06 décembre 2022 4 Minute Read

Ryan O'shaunghnessy

Ryan O’Shaughnessy a emprunté une voie peu conventionnelle, qui l’a mené à l’immobilier commercial.

Il a travaillé dans l’industrie des services à Edmonton pendant près de dix ans, en tant que copropriétaire d’une pizzeria et vendeur. La perspective unique qu’il a acquise sur les besoins des propriétaires d’entreprises lui permet désormais d’aider les locataires commerciaux à trouver les espaces qui leur conviennent.

Nous avons parlé à M. O'Shaughnessy de ses débuts dans l’industrie, de sa première transaction et de son amour pour l’esprit d’entreprise qui caractérise Edmonton.

Qu’est-ce qui vous inspire dans le domaine de l’immobilier commercial en ce moment?

Il y a plein de choses passionnantes qui se passent à Edmonton. C’est l’une des villes dont la croissance est la plus rapide au Canada, sa population est jeune et très instruite, et le coût de la vie et le coût des affaires y sont favorables. Donc, la ville se prête très bien aux entrepreneurs et aux personnes qui prennent des risques.

Je côtoie des gens et des entreprises qui m’inspirent. Pouvoir les conseiller et les aider à se développer dans la ville est l’un des aspects les plus valorisants de mon travail.

Quel est le meilleur conseil que vous ayez reçu depuis le début de votre carrière dans l’immobilier commercial?

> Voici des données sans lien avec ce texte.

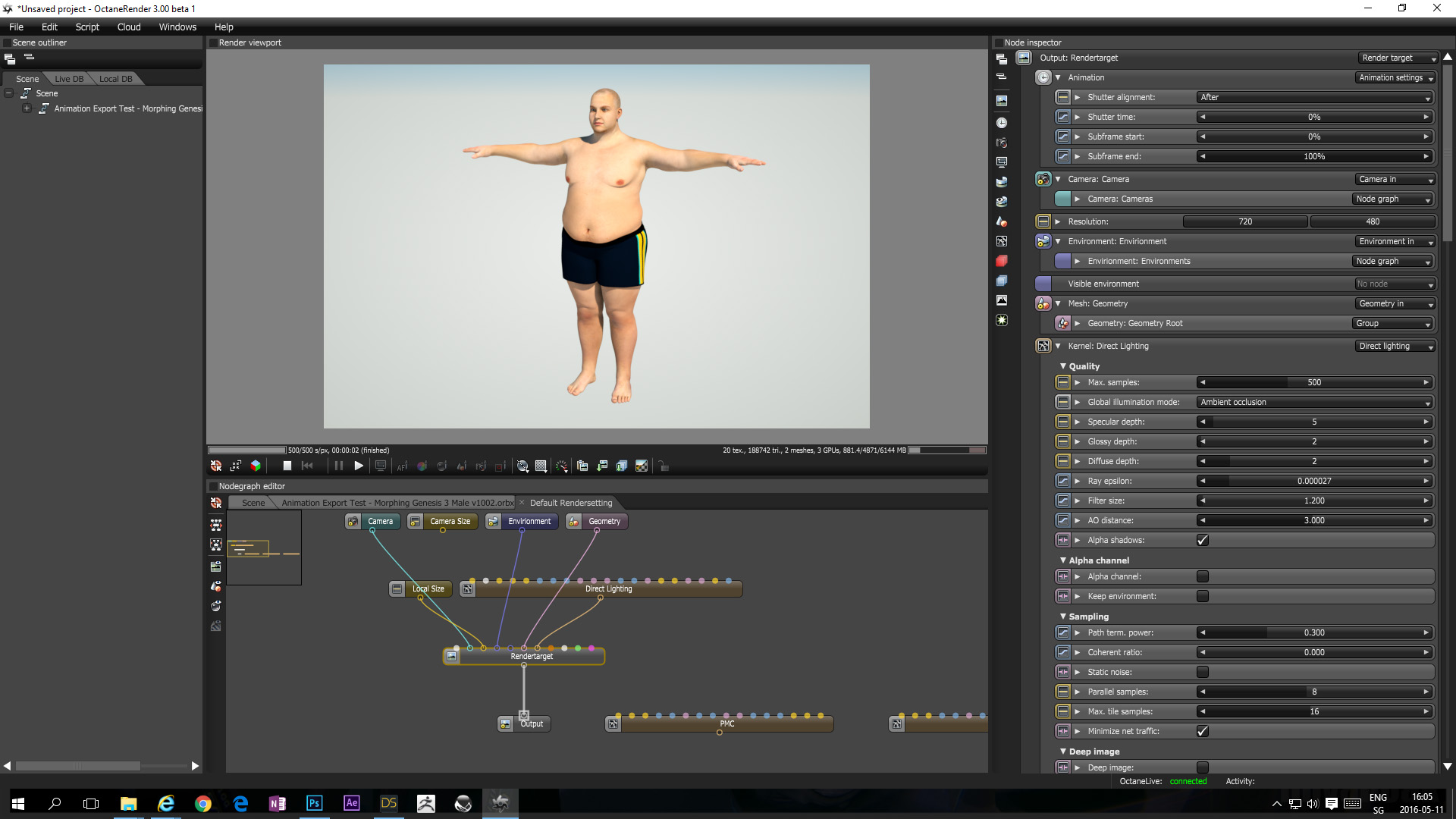Click the save render image icon
This screenshot has width=1456, height=819.
point(602,466)
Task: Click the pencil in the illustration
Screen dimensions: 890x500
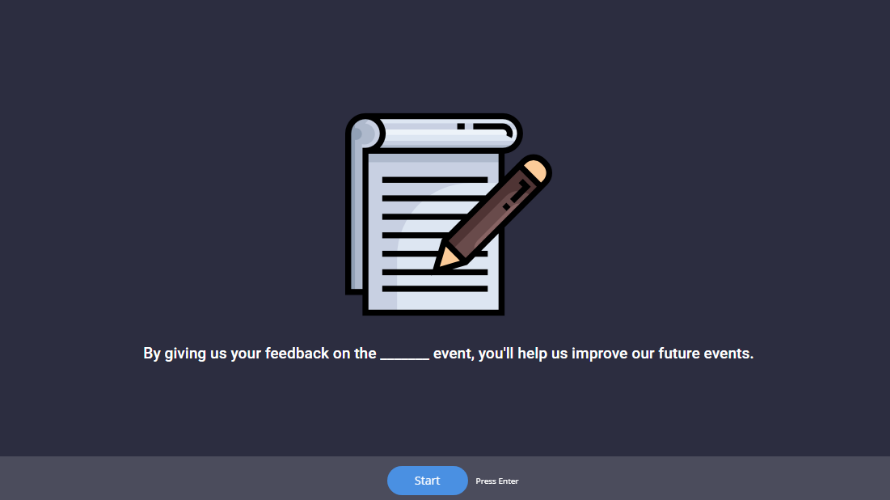Action: click(x=492, y=213)
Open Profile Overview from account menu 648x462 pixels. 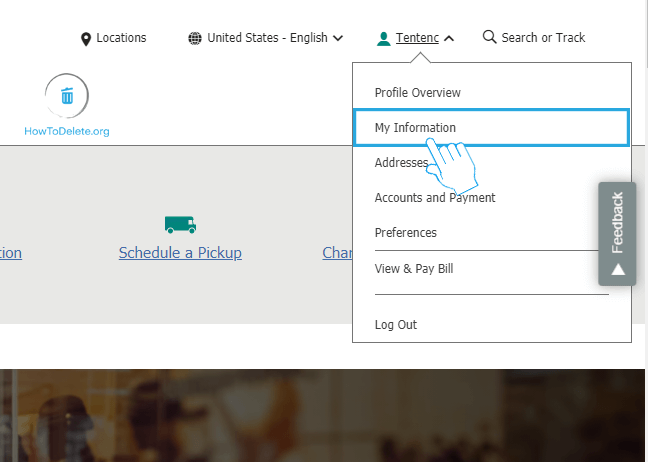click(x=417, y=93)
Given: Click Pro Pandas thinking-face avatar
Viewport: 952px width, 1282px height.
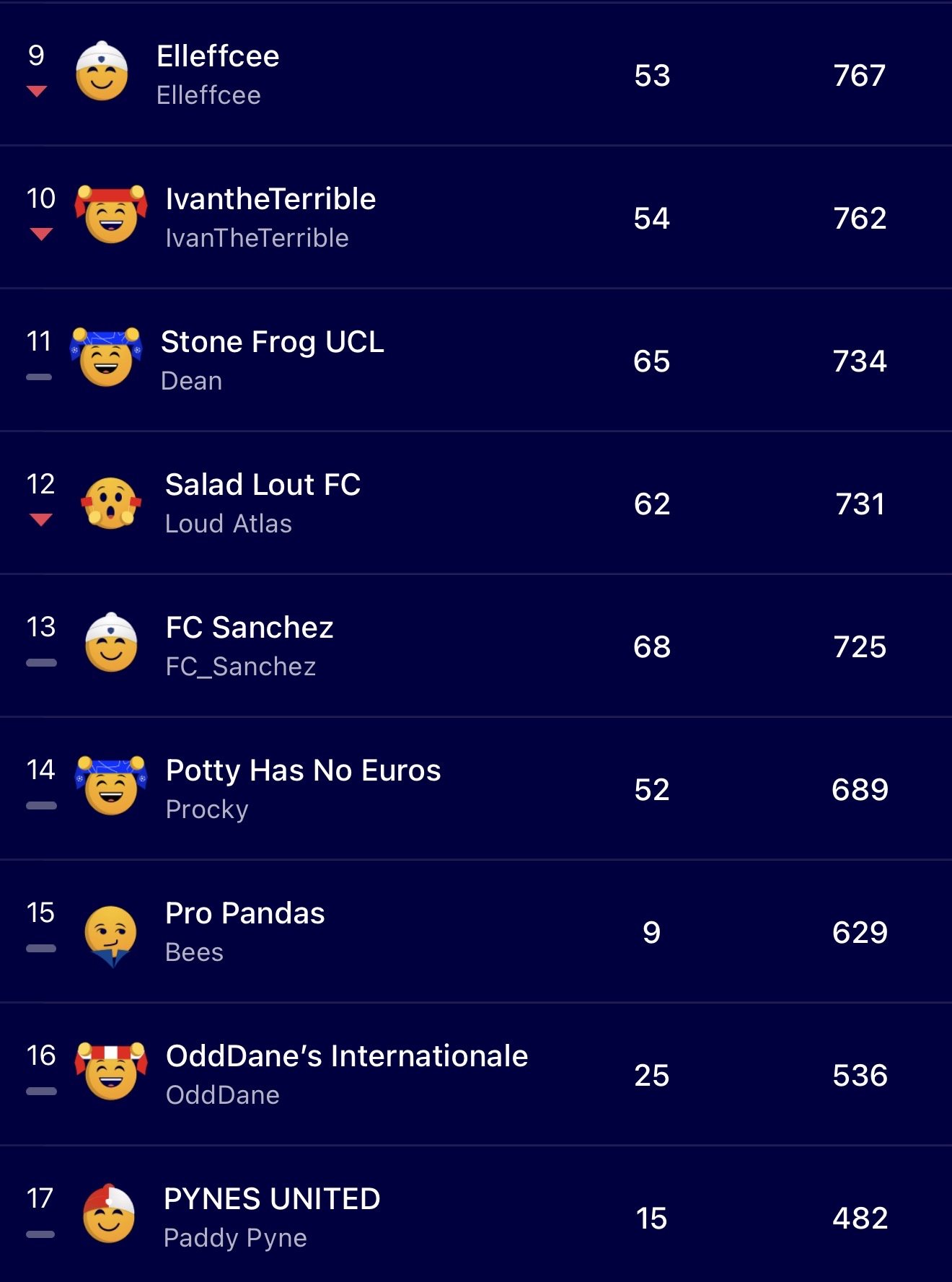Looking at the screenshot, I should (111, 934).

Utilisez votre temps de manière stratégique. Il est facile d’être déstabilisé en début de carrière, quand on déborde d’énergie, mais qu’on ne sait pas comment l’exploiter ni où la diriger. À mes débuts, j’ai tout fait pour rencontrer le plus de gens possible en frappant aux portes, mais j’ai fini par m’épuiser. Il peut être très utile de prendre le temps d’élaborer votre stratégie et de définir la valeur que vous pouvez apporter.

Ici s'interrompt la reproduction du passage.